MDS Alert

Manual Instructions Define Isolation as Provided in a Private Room

Some experts, however, think it may not be crystal clear.

Before the final MDS 3.0 and RAI User's Manual came out, people speculated about what would count for coding infection isolation, which is an Extensive Services qualifier under RUG-IV.

And the newly released MDS 3.0 manual's chapter three (Section O) includes a sentence that seems to be clear that only strict isolation in a private room will count:

"Code only when the resident requires strict isolation or quarantine in a separate room because of active infection (i.e., symptomatic and/or have a positive test and are in the contagious stage) with a communicable disease, in an attempt to prevent spread of illness," states the manual.

Don't code if the resident only has a history of an infectious disease, such as C. difficile or MRSA without active symptoms, but the facility requires cohorting residents with similar infectious disease conditions, the manual directs. And "do not code this item if the 'isolation' primarily consists of body/fluid precautions, because these types of precautions apply to everyone. Transmission-Based Precautions must also be considered regarding the type and clinical presentation related to the specific communicable disease. The three types of transmission-based precautions are contact, droplet, and airborne.

More information related to the types of transmission-based precautions can be found in the 2007 Guideline for Isolation Precautions:

Preventing Transmission of Infectious Agents in Healthcare Settings www.cdc.gov/ncidod/dhqp/pdf/guidelines/Isolation2007.pdf."

Extra Verbiage Creates Confusion

The manual "does say you need private rooms [to code isolation], but then it goes on to talk about droplet and other types of isolation that don't require private rooms," observes Patricia Boyer, MSM, RN, NHA, president of Boyer & Associates LLC in Brookfield, Wis. And she thinks that requires clarification.
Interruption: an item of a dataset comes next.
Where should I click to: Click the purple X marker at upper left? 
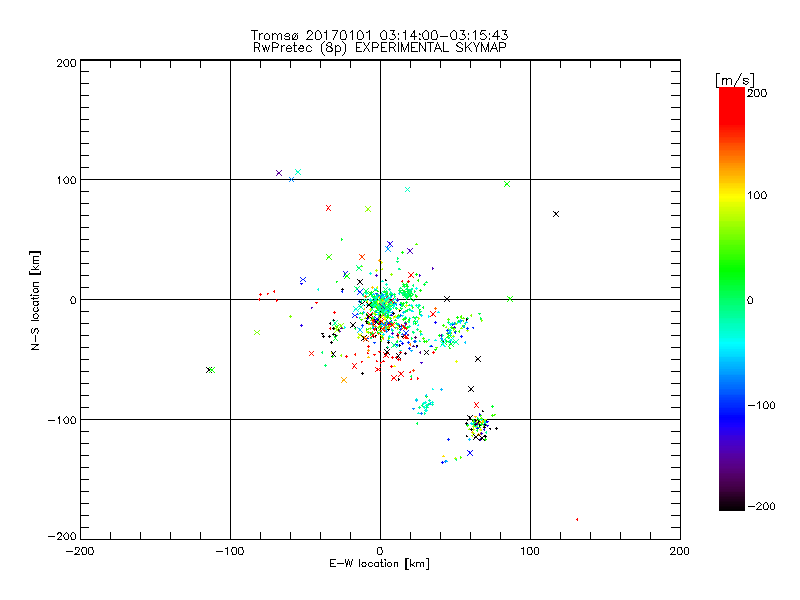click(279, 173)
Consultant Sue LaBelle, RN, MSN, RA-CT, notes that when she worked in long-term care "strict isolation always involved a resident in a single isolation room." And to her, the manual "instructions seem fairly specific that the person has to be in his or her own room." But "this may, however, come up as a question of clarification as people read and respond to the manual," says LaBelle, with PointRight Inc.in Lexington, Mass.